Clinical presentation: Fever and malaise precede the anorexia, oral findings, and cervical lymphadenopathy. There is usually significant lip and gum swelling, erythema, and bleeding. Vesicles form on the lips, tongue, and cheeks, and then ulcerate.
Clinical syndrome of HSV gingivostomatitis lasts 10-14 days. The ulcers are very painful and cause children to refuse to drink, which can result in hospitalization for dehydration.
Diagnosis: Usually based on clinical history and exam findings. Cultures, antigen testing, or PCR can be performed in unclear cases.
Treatment is mainly supportive with hydration maintenance and pain control.
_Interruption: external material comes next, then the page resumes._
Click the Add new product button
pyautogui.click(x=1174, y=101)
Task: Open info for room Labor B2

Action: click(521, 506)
May also be treated with the acyclovir family of antiviral medications.
Infection is life-long and recurrences occur as “cold sores” (herpes labialis), usually at times of stress or infection.
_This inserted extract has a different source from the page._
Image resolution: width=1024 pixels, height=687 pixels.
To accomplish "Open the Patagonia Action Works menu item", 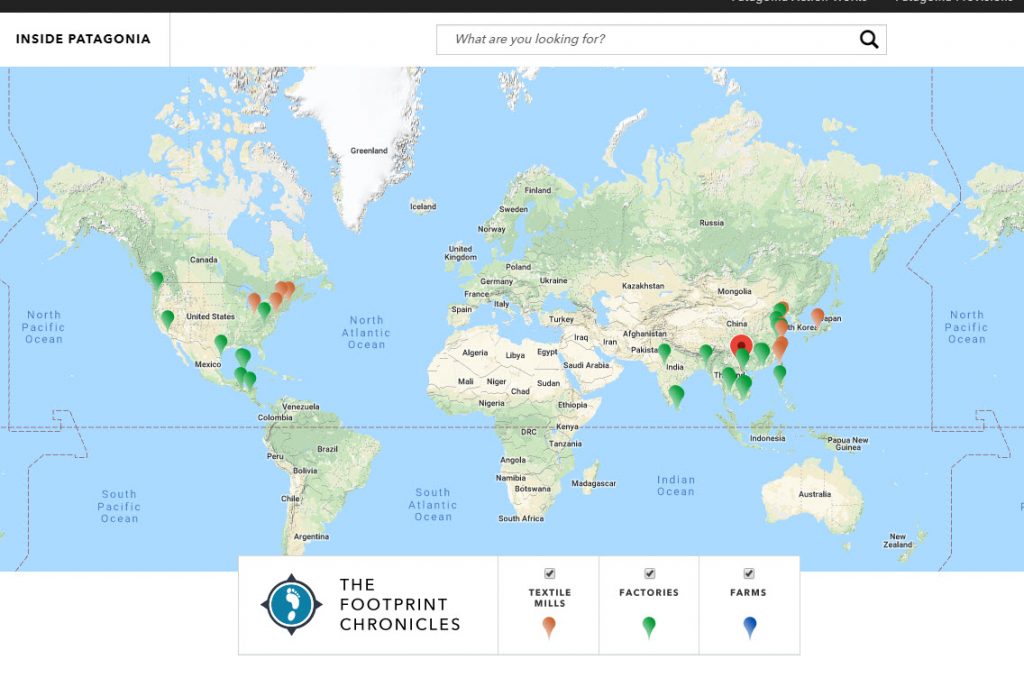I will coord(795,4).
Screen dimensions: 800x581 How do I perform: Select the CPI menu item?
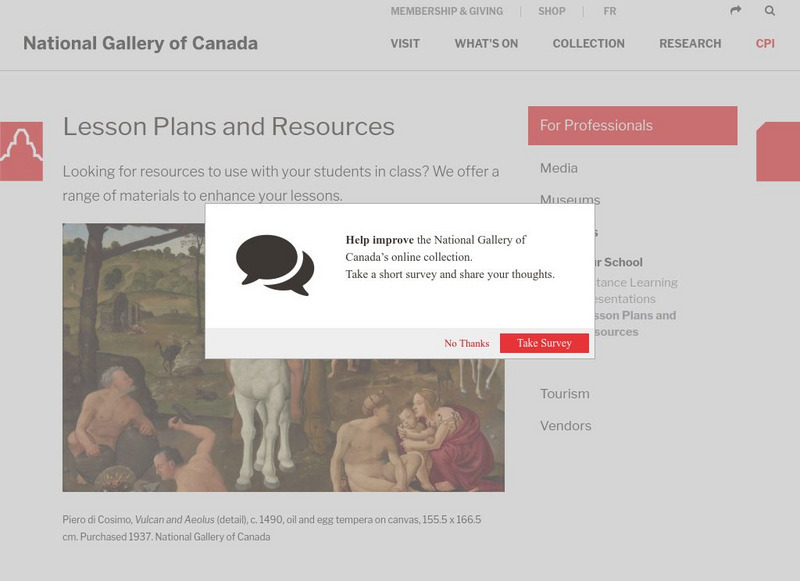765,44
Varicella can also present with oral vesicles and ulcers on multiple areas of the oral mucosa. The concurrent cutaneous lesions of varicella should help to distinguish the 2 viruses.

Coxsackie Viral Infections
Herpangina: Multiple small ulcers (2-4 mm) on the soft palate and tonsils, caused by Coxsackie A (less commonly B).
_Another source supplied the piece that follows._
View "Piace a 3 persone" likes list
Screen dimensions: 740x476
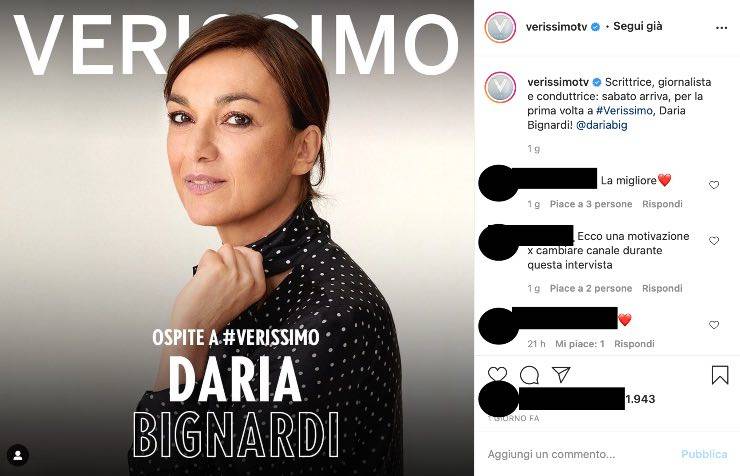coord(591,204)
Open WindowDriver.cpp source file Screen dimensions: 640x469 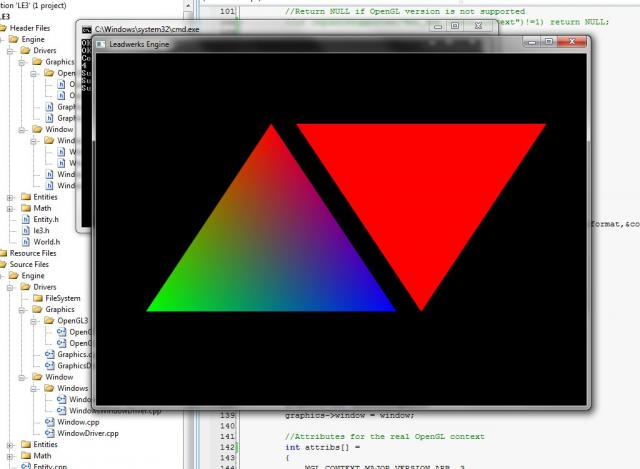pyautogui.click(x=90, y=433)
Hand-Foot-Mouth Disease: Ulcers on pharynx, other mucosa, and hard palate with vesicles on the palms and soles caused by Coxsackie A (usually serotype A16).
Clinical presentation: Fever, malaise, sore throat, and anorexia precede appearance of the vesicles. Cervical lymphadenopathy is also present. Symptoms last 7-10 days.
Treatment is supportive care.
The major morbidity of primary HSV infection is dehydration.
Treatment for viral infections with oral manifestations is generally only supportive care.
Consider immunodeficiency in a child who has frequent or persistent candidal infections after 1 year of age.
A strawberry tongue is commonly seen with GABHS infections and Kawasaki Syndrome.